Written by: Donald Heller
Primary Source: The Dean’s Blog
If you use Yahoo for e-mail or other purposes, you will likely find yourself at some point on one of Yahoo’s landing pages that includes a cornucopia of teaser headlines. The other day, one in particular caught my attention: “Six foolish majors to avoid.” It was the word “foolish” that piqued my curiosity, so I clicked on the link.
The article listed the six foolish majors, and for each it listed an alternative major suggested as better for students. For example, rather than majoring in economics (one of my undergraduate degrees), Yahoo recommends majoring in business administration. Forget political science (my other undergraduate major); Yahoo says to go with criminal justice as an alternative. Psychology? Nope. Go for social work instead.
The criteria used for labeling the majors as “foolish” are taken from a report issued by the Center on Education and the Workforce at Georgetown University.
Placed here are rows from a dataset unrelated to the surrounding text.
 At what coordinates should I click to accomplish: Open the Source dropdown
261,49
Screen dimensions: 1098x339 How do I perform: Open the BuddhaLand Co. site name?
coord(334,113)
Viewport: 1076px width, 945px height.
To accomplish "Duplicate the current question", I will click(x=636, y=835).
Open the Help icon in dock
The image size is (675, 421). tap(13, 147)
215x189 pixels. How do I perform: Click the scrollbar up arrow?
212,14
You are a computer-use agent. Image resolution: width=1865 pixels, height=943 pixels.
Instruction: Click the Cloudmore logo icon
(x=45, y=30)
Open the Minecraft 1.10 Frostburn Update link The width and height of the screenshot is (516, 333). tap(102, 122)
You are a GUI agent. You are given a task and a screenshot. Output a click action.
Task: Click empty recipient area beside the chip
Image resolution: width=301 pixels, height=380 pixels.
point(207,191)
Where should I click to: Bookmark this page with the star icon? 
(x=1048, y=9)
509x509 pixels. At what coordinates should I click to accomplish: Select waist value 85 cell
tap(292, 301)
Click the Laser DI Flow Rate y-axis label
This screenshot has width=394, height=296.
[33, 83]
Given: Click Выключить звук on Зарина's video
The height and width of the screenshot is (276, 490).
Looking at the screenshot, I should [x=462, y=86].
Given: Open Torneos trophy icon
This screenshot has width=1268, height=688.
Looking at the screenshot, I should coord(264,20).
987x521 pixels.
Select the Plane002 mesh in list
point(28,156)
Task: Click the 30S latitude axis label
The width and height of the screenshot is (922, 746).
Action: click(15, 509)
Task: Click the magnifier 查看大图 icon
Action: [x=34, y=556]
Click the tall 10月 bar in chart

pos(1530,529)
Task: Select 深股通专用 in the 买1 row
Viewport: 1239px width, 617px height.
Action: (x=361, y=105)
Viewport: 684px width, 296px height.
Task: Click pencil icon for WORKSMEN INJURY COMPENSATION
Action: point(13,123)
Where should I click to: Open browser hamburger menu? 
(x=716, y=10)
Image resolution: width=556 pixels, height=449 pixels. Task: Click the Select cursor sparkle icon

The report, “Hard Times 2013: College Majors, Unemployment and Earnings,” looks at the unemployment rate and median earnings of people holding degrees in different fields. The data are taken from the U.S. Census Bureau’s American Community Survey in 2010 and 2011, at the height of the recession.
The Yahoo story asserted that students should avoid these six majors because the unemployment rate of recent college graduates (the label applied by the Georgetown report to those ages 22 to 26) holding these degrees is higher than for the alternative major it listed. At first glance, this may seem like a logical recommendation. After all, who wants to choose a major if you end up with a greater chance of being unemployed after graduating?
This first glance, however, is faulty for a number of reasons. Here are just a few:
- While it may be true that each of the alternative majors had lower unemployment rates among recent college graduates than did the “foolish” majors, the alternatives did not necessarily offer higher earnings. So it is true, for example, that among people ages 22 to 26, those holding business administration degrees had a lower unemployment rate (7.8%) than those with economics degrees (10.4%). What the Yahoo story does not say, however, is that the Georgetown report indicated that the economics majors had median earnings $10,000 greater than those for business administration students–$46,000 vs. $36,000. You may say to yourself, “Well, what good is it to have a chance at higher average earnings if my chances of holding a job at all are lower?” But the right way to approach it is to compare the projected earnings conditional on the probability of being employed for each major. For business administration, the conditional earnings are $33,192 (median earnings of $36,000 times the 92.2% chance of being employed). For economics majors, it is $41,216 ($46,000 times 89.6%).
- The Georgetown report also lists unemployment and median earnings for what it labels “experienced college graduates,” those between the ages of 30 and 54. And for some of the major pairs they compare, the earnings of these older workers are higher, and the unemployment rates lower, or similar, for the “foolish” majors than for the Yahoo alternatives. Among these more experienced workers, psychology (6.6%) and social work (6.5%) majors had similar unemployment rates. But those holding psychology degrees earned on average $50,000, compared to $41,000 for those with social work degrees.
- To borrow a favorite phrase of investment managers, “Past returns are no guarantee of future performance.” The recent college graduates were entering the labor market right before the onset of the recession, or right in the middle of it. Students who are 18, 19, or 20 years old and choosing a major today will be looking for jobs in a very different economy than the earlier cohort. Their labor market experiences, including their unemployment rates and average earnings, may be very different. And the experiences of each major may differ relative to their paired Yahoo alternative, i.e., for students in college and choosing majors today, social work majors may end up with higher unemployment rates than will psychology majors in their first few years in the labor market. We simply don’t know what will happen, so making recommendations into the future based on past experiences provides no guarantee.
Next to each of the suggested alternative majors in the Yahoo story, there is a button labeled “Find Programs” that the user can click, and this provides the reader with the real reason for the story. Clicking one of these links takes the user to a lead aggregator website. These are websites (there are scores of them on the web) that seek to funnel prospective students to colleges, usually for-profit institutions.